I wanted to share this Christmas cake recipe with you before Christmas, but as it was a present for my dear old Dad, I’ve had to keep it on the down low. So I realise it maybe a little too late to start a Christmas cake this year, but maybe this might just inspire you to get baking nice and early next Christmas…
You’ll need (be warned, you’ll need quite a lot!):
For the Cake:
- 500g Luxury Dried Mixed Fruit
- 60g glace cheery
- 85ml Brandy (plus more for weekly feeds)
- 3 Eggs
- Zest of 1 Lemon
- Zest & Juice of 1 Orange
- 175g Butter
- 175g Dark Brown Sugar
- 1tbsp Black Treacle
- 175g of Self-Raising Flour
- 50g Ground Almonds
- 50g Walnuts
- 1tbsp Mixed Spice
For the Topping:
- 2tbsp Peach Jam
- 400g Ready-Made Marzipan
- 400g Icing Sugar
- 1tsp Lemon Juice
- 1 Egg White
Here’s what to do:
- Into a large bowl, remove the zest from your lemon and orange with a grater, then squeeze out the orange juice. Pour in your brandy, cover with cling film and leave to soak overnight.

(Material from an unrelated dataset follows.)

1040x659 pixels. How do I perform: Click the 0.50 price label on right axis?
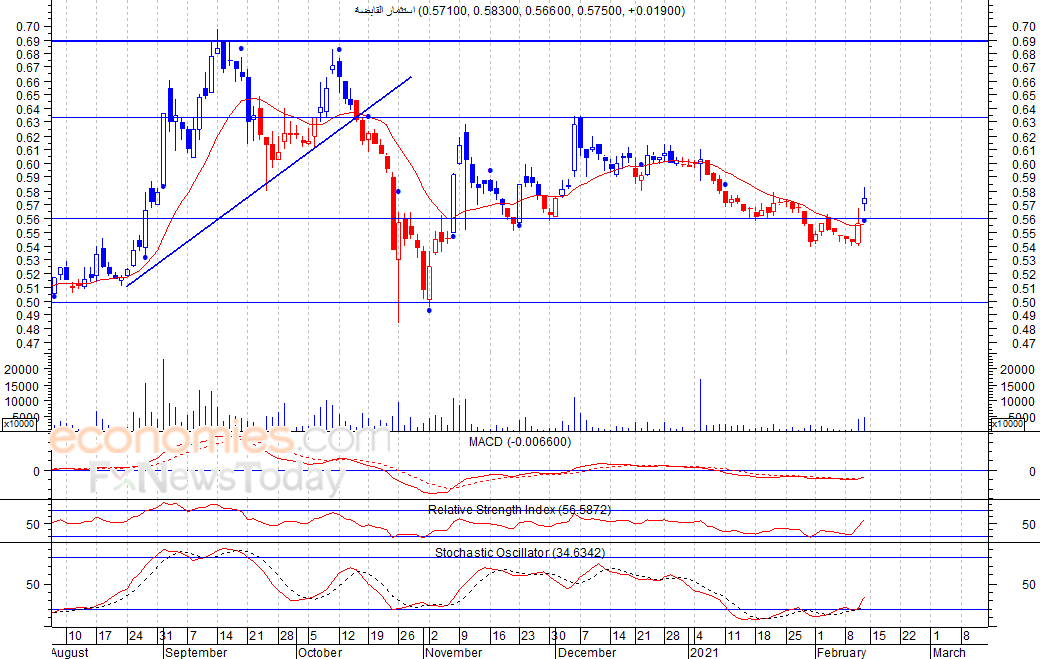pyautogui.click(x=1023, y=302)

- The next day, pre-heat the oven 150°C, grease and line a round cake tin with a removable base.
- With an electric mixer, beat the butter with the sugar and black treacle until light and fluffy. Then add the eggs to your mixture, one at a time and set to one side.

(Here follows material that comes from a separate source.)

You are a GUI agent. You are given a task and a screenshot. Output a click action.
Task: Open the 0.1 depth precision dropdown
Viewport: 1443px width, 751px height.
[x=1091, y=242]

- Next grab yourself a new mixing bowl and combine the flour, ground almonds and mixed spice and stir thoroughly. Add your flour mixture to the prepared butter mixture, and fold in gently.

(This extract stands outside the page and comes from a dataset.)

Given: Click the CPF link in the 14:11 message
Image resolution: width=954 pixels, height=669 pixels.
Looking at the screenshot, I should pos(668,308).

- Pour in yesterday’s brandy soaked fruit as well as the walnuts. Fold gently together until the mixture is throughly combined and then add to your prepared cake tin.
- Place in the centre of the oven, and bake for 2 hours or until golden brown and springy to touch. Use a skewer to test the cake – if there is still any wet mixture on the skewer bake for another 20 minutes until it comes out clean. The outside of the cake will look quite dark, so don’t panic about the additional baking time.
- When the cake is cooked, allow to cool for an hour in the tin and then turn out onto a wire rack. Using your skewer pierce the cake all over and add another tbsp brandy.
- Your cake can then be kept wrapped in foil or cling-film in a tin for up to 2 months (this is why it’s best to start early). Each week take out your cake and feed with 1tbsp of brandy to keep it moist and boozy.
Now it’s time for the fun bit… decorating..
- Warm the apricot jam to soften and brush over the whole cake to create a sticky layer.
- Dust the work surface with a little icing sugar, and roll out your marzipan. There’s lots of different ways to do this, but I found the easiest way was to roll out a huge piece of marzipan and attempt to cover the entire cake, smoothing it down to the cake surface as you go.
- You’ll be left with a couple of gaps, but just use little pieces of excess marzipan to fill them in. Then simply allow the marzipan layer to dry overnight in a cool place.
- The next day, beat the sifted icing sugar with the egg white and lemon juice until glossy.
Spread over the cake with a palette knife (the back of a spoon also works perfectly), forming soft, snowy peaks.
- Then decorate your Christmas cake with edible flowers, snowmen, silver balls or whatever else takes your fancy. I picked up my flowers and holly from eBay – they’re so many cute options on there!
Lastly allow to dry overnight, before storing away, wrapping up or cutting a slice.